* _YOUR ASSIGNMENT_
In the records below, find the line that contains "Remove NOAA layer" and the line that contains "Given: Open the render settings gear icon", then retype exactly those two lines and every line between them.

* _INPUT FOR THIS TASK_
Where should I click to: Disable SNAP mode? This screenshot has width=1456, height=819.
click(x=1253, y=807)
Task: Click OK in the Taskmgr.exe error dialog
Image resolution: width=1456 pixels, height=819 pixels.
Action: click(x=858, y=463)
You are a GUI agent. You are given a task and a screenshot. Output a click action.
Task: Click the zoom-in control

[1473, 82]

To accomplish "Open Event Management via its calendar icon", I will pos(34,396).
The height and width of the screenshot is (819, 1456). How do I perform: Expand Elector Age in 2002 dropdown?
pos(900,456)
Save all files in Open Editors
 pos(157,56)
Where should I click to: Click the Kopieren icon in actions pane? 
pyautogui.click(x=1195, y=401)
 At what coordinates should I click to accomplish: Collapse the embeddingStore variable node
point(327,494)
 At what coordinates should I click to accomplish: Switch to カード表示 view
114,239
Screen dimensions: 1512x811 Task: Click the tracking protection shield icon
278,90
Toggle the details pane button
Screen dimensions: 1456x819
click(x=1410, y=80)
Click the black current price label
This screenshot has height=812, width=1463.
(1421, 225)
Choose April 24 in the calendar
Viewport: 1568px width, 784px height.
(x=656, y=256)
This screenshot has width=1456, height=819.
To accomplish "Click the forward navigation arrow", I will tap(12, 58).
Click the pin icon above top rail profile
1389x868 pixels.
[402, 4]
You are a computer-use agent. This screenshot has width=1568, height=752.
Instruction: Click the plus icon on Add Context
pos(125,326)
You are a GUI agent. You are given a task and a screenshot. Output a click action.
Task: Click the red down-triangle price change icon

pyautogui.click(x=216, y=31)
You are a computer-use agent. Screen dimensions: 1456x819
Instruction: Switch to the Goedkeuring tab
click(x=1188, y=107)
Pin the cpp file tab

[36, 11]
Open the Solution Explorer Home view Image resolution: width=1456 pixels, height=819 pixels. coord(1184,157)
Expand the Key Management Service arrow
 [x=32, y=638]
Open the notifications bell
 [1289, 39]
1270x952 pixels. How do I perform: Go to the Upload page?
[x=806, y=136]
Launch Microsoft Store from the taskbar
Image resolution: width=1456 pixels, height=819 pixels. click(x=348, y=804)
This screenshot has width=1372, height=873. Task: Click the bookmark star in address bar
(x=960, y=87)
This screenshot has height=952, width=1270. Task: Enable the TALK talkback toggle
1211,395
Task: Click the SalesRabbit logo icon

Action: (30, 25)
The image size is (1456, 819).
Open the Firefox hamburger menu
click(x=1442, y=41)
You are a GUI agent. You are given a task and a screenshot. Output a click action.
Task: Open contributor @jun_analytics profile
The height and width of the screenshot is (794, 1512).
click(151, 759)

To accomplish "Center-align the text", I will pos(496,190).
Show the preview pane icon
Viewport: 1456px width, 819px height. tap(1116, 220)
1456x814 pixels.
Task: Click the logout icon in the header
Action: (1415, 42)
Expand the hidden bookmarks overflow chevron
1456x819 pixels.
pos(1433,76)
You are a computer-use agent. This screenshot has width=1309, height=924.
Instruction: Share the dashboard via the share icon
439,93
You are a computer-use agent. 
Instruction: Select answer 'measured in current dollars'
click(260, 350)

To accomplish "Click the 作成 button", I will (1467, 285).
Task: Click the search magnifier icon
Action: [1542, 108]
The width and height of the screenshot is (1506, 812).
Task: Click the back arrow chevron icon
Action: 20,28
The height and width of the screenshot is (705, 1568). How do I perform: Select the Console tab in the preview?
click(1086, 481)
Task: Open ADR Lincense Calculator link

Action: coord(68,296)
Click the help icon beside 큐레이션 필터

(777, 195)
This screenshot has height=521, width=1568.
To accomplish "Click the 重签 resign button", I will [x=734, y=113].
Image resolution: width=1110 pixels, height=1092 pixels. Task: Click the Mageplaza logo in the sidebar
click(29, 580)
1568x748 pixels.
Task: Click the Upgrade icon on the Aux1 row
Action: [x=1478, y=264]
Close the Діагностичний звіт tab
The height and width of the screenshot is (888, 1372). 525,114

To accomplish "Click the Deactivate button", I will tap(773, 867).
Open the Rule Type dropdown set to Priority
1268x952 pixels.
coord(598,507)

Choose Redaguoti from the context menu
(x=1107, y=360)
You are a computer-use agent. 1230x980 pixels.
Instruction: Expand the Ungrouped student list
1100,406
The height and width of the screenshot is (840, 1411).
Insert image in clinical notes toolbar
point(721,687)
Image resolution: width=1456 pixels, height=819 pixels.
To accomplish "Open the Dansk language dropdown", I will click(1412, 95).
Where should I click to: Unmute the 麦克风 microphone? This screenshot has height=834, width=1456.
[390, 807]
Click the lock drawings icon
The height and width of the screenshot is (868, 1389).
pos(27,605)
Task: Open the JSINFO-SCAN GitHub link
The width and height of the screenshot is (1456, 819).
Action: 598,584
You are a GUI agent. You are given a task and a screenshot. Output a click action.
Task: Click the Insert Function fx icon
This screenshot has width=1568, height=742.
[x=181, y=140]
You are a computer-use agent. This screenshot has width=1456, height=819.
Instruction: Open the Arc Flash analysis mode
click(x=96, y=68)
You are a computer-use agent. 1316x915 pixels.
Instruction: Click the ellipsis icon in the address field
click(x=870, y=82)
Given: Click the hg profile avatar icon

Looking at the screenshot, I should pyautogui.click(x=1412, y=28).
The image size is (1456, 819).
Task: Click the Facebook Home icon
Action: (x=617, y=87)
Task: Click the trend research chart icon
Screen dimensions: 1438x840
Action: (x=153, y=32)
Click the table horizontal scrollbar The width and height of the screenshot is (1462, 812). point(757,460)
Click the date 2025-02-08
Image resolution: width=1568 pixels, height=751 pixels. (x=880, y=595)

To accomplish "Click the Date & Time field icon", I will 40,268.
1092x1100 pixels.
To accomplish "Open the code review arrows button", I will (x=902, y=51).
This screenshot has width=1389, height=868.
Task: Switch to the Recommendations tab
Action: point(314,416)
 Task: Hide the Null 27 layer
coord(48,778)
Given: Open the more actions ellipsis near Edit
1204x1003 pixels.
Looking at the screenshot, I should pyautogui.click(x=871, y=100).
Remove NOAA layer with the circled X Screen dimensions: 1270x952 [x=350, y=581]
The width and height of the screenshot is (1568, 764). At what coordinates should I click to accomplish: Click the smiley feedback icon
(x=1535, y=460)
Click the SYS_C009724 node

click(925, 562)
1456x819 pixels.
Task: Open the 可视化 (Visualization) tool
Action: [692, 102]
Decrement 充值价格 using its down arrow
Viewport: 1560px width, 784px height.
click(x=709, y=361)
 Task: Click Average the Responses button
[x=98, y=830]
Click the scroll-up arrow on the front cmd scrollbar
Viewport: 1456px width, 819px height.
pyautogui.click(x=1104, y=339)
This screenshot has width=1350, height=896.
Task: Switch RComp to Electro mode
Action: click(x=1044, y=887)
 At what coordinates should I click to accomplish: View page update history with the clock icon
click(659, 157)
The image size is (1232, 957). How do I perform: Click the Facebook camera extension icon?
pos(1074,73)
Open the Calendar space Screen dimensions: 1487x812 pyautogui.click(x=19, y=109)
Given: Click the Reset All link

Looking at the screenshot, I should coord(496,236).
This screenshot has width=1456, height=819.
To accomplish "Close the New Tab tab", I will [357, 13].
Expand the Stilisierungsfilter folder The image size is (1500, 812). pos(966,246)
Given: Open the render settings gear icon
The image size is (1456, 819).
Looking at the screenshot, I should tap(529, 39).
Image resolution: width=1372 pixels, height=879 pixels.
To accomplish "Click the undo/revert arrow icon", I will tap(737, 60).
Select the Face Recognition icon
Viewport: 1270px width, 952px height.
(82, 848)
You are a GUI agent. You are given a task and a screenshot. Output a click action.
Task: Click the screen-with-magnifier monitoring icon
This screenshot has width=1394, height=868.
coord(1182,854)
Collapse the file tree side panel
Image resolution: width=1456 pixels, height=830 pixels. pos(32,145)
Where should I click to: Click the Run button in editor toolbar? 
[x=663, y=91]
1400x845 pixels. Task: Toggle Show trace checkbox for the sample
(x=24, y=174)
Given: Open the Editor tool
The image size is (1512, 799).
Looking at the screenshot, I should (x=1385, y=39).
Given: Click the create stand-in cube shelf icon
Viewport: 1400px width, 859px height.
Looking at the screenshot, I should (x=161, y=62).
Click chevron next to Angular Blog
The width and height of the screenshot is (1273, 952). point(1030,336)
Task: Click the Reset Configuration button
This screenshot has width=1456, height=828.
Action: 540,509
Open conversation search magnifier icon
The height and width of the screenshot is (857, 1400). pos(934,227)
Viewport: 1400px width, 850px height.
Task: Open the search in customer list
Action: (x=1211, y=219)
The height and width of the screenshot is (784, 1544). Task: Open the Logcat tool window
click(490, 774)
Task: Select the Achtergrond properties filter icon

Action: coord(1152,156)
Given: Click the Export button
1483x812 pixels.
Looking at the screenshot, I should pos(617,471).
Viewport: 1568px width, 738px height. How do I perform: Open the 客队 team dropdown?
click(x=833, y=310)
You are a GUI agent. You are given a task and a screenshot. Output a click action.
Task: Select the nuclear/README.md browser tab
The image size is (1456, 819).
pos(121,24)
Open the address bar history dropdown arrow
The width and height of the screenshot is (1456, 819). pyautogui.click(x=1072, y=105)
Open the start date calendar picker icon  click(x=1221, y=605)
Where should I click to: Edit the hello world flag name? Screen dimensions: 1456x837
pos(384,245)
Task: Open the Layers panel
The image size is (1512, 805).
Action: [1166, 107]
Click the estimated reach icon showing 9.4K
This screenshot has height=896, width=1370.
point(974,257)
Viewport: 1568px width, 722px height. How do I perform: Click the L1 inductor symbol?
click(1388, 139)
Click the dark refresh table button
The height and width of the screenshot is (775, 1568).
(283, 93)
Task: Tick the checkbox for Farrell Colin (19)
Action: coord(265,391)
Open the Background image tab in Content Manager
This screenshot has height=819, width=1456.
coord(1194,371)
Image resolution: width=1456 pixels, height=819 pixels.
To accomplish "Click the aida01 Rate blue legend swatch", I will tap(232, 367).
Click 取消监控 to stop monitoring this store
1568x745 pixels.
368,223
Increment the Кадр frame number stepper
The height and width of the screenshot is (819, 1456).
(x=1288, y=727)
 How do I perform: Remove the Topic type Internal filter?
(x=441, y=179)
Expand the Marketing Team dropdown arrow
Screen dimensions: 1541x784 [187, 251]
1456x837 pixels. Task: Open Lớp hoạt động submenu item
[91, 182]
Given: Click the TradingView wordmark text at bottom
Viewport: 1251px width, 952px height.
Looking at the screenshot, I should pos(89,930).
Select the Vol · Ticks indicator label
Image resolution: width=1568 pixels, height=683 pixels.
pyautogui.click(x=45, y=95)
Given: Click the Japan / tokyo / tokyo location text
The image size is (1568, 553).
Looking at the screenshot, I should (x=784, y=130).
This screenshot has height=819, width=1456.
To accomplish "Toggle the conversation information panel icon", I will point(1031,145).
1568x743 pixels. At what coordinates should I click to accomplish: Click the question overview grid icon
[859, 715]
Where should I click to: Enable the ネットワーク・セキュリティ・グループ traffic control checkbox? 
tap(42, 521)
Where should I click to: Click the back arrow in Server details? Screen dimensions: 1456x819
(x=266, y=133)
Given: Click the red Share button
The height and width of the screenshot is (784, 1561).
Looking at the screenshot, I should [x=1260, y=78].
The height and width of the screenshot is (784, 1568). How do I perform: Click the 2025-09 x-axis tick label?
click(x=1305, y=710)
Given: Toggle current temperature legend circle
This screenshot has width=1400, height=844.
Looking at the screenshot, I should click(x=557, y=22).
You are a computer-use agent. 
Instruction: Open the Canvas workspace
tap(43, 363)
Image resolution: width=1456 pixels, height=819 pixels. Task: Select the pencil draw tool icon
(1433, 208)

* _WRITTEN SOLUTION_
Remove NOAA layer with the circled X Screen dimensions: 1270x952 [x=350, y=581]
The width and height of the screenshot is (1568, 764). At what coordinates should I click to accomplish: Click the smiley feedback icon
(x=1535, y=460)
Click the SYS_C009724 node

click(925, 562)
1456x819 pixels.
Task: Open the 可视化 (Visualization) tool
Action: [692, 102]
Decrement 充值价格 using its down arrow
Viewport: 1560px width, 784px height.
click(x=709, y=361)
 Task: Click Average the Responses button
[x=98, y=830]
Click the scroll-up arrow on the front cmd scrollbar
Viewport: 1456px width, 819px height.
pyautogui.click(x=1104, y=339)
This screenshot has width=1350, height=896.
Task: Switch RComp to Electro mode
Action: click(x=1044, y=887)
 At what coordinates should I click to accomplish: View page update history with the clock icon
click(659, 157)
The image size is (1232, 957). How do I perform: Click the Facebook camera extension icon?
pos(1074,73)
Open the Calendar space Screen dimensions: 1487x812 pyautogui.click(x=19, y=109)
Given: Click the Reset All link

Looking at the screenshot, I should coord(496,236).
This screenshot has width=1456, height=819.
To accomplish "Close the New Tab tab", I will [357, 13].
Expand the Stilisierungsfilter folder The image size is (1500, 812). pos(966,246)
Given: Open the render settings gear icon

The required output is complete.